Without signals from SRY and the hormones a testis would produce, the Müllerian ducts survive and develop. They form through three phases: first, precursor cells thicken at the top of the duct region; then these cells fold inward and extend downward; finally, the growing ducts reach and fuse with the urogenital sinus at the base. By around week 10 of gestation, the earliest sign of ovarian differentiation appears as egg precursor cells in the deepest layers of the gonad begin entering the first stage of the cell division that will eventually produce mature eggs.
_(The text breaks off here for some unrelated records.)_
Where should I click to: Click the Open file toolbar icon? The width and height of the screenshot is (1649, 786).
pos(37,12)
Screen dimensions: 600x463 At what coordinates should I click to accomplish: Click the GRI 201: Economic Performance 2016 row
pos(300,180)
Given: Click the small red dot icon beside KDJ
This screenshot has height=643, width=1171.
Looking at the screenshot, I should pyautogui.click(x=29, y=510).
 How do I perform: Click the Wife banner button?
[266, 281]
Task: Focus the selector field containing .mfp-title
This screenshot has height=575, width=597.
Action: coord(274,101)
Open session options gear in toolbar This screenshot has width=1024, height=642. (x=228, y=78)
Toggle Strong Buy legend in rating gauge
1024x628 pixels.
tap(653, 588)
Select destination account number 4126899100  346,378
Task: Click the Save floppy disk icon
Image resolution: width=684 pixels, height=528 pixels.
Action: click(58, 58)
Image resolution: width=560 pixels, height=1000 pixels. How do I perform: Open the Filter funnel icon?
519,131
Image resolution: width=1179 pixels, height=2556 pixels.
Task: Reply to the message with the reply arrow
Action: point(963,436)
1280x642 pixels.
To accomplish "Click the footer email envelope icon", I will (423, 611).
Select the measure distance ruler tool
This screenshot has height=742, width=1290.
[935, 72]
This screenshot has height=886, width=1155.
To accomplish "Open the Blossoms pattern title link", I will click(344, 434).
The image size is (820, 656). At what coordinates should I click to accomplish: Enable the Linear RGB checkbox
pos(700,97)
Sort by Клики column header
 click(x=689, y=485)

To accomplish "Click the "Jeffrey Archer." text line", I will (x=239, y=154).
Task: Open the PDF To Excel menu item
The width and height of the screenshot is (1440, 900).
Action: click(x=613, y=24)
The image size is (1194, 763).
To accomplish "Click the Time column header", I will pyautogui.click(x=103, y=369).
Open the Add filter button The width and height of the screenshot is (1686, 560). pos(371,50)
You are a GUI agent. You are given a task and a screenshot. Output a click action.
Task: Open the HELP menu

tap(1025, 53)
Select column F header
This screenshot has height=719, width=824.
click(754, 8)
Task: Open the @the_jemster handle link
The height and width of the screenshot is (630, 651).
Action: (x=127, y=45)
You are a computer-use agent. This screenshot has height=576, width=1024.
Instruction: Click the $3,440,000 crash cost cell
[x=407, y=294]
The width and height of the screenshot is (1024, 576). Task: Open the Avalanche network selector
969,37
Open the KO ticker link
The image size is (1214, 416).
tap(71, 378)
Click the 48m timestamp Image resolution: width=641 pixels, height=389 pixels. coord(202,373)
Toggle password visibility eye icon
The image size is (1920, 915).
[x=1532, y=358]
The Müllerian ducts differentiate into the fallopian tubes, uterus, cervix, and upper vagina. This patterning depends on a series of genes expressed in a head-to-tail sequence along the duct: one gene marks the region destined to become the fallopian tubes, another marks the uterus, another the lower uterus and cervix, and another the cervix and upper vagina. Meanwhile, without testosterone, the Wolffian ducts (which would otherwise form male internal structures) simply wither away.
Hormones and Puberty
Estrogen is the primary hormone driving female puberty, though the ovaries also produce progesterone and small amounts of testosterone. Rising estrogen levels trigger a predictable sequence of changes. Breast development is typically the first visible sign, appearing on average about four months before pubic hair growth begins. About two-thirds of girls follow this “breast-first” pattern.
Even small increases in estrogen have significant effects. Morning estradiol levels in the low early-pubertal range (roughly 4 to 9 pg/mL) are enough to noticeably accelerate growth. By the time estradiol reaches mid-pubertal levels, less than 25% of a girl’s potential pubertal growth spurt remains. Estrogen eventually signals the growth plates in bones to close, which is why females on average stop growing earlier than males.
Beyond puberty, cycling estrogen and progesterone levels regulate the menstrual cycle, prepare the uterine lining for potential pregnancy, and influence bone density, fat distribution, cardiovascular function, and brain chemistry. The characteristic pattern of fat deposition around the hips and breasts, wider pelvic structure, and less pronounced facial hair are all downstream effects of the hormonal environment maintained by functioning ovaries.
When Biology Doesn’t Follow the Typical Path
Sex determination involves many genes, hormones, and developmental steps, and variations can occur at any point. The clearest illustration is Swyer syndrome, in which a person has XY chromosomes but develops female external genitalia, a uterus, and fallopian tubes. Their gonads never fully develop into testes or ovaries, remaining as small, nonfunctional “streak” tissue. This happens because SRY either doesn’t function properly or is absent despite the Y chromosome being present. People with Swyer syndrome are typically raised as girls and may not learn about the condition until puberty fails to start on its own. With hormone therapy, they can develop breasts, menstruate, and in some cases carry a pregnancy using donor eggs.
How common these variations are depends on how you define them. A widely cited estimate of 1.7% includes conditions like Klinefelter syndrome (XXY) and late-onset adrenal hyperplasia, which most clinicians would not classify as intersex because the person’s anatomy is clearly male or female. Using a stricter definition, where chromosomal sex is inconsistent with physical sex or the body is genuinely ambiguous, the prevalence is closer to 0.018%, or roughly 1 in 5,500 births.
These variations reinforce rather than undermine the biological framework. They show that “female” is not determined by any single factor in isolation. Chromosomes set the initial direction, genes actively build and maintain ovarian tissue, hormones shape the body, and anatomy develops through a cascade of precisely timed events. When all of these align, the result is what we recognize as typically female. When one or more steps diverge, the outcome depends on which step was affected and when.